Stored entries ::
BEGIN

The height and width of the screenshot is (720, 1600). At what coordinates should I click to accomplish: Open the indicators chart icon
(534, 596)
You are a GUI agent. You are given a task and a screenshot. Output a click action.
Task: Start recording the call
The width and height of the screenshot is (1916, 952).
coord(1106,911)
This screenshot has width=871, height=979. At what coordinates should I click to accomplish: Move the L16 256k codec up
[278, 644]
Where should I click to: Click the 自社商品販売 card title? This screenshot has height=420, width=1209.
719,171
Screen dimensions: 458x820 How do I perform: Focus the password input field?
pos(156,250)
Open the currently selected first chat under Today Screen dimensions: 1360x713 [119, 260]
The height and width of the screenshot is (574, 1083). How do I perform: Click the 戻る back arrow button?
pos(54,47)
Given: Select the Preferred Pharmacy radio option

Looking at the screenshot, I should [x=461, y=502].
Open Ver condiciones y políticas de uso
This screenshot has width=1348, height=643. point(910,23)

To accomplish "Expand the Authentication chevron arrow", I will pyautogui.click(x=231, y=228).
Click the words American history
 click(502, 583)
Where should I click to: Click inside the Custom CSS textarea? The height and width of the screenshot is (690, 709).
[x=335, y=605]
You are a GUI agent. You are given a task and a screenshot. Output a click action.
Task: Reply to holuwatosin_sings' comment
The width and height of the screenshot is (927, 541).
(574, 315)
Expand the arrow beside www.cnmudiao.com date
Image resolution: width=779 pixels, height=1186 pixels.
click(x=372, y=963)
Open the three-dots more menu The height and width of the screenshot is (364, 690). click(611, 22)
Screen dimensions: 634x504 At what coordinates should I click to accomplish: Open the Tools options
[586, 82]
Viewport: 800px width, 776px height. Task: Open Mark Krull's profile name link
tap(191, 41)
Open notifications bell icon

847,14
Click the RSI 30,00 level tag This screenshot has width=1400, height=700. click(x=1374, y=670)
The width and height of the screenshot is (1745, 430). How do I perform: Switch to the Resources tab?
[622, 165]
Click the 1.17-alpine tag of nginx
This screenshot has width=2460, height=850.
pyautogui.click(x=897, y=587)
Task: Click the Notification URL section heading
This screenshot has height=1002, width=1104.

END

Write out all of the entries above, exactly and in full.

The height and width of the screenshot is (720, 1600). At what coordinates should I click to accomplish: Open the indicators chart icon
(534, 596)
You are a GUI agent. You are given a task and a screenshot. Output a click action.
Task: Start recording the call
The width and height of the screenshot is (1916, 952).
coord(1106,911)
This screenshot has width=871, height=979. At what coordinates should I click to accomplish: Move the L16 256k codec up
[278, 644]
Where should I click to: Click the 自社商品販売 card title? This screenshot has height=420, width=1209.
719,171
Screen dimensions: 458x820 How do I perform: Focus the password input field?
pos(156,250)
Open the currently selected first chat under Today Screen dimensions: 1360x713 [119, 260]
The height and width of the screenshot is (574, 1083). How do I perform: Click the 戻る back arrow button?
pos(54,47)
Given: Select the Preferred Pharmacy radio option

Looking at the screenshot, I should [x=461, y=502].
Open Ver condiciones y políticas de uso
This screenshot has width=1348, height=643. point(910,23)

To accomplish "Expand the Authentication chevron arrow", I will pyautogui.click(x=231, y=228).
Click the words American history
 click(502, 583)
Where should I click to: Click inside the Custom CSS textarea? The height and width of the screenshot is (690, 709).
[x=335, y=605]
You are a GUI agent. You are given a task and a screenshot. Output a click action.
Task: Reply to holuwatosin_sings' comment
The width and height of the screenshot is (927, 541).
(574, 315)
Expand the arrow beside www.cnmudiao.com date
Image resolution: width=779 pixels, height=1186 pixels.
click(x=372, y=963)
Open the three-dots more menu The height and width of the screenshot is (364, 690). click(611, 22)
Screen dimensions: 634x504 At what coordinates should I click to accomplish: Open the Tools options
[586, 82]
Viewport: 800px width, 776px height. Task: Open Mark Krull's profile name link
tap(191, 41)
Open notifications bell icon

847,14
Click the RSI 30,00 level tag This screenshot has width=1400, height=700. click(x=1374, y=670)
The width and height of the screenshot is (1745, 430). How do I perform: Switch to the Resources tab?
[622, 165]
Click the 1.17-alpine tag of nginx
This screenshot has width=2460, height=850.
pyautogui.click(x=897, y=587)
Task: Click the Notification URL section heading
This screenshot has height=1002, width=1104.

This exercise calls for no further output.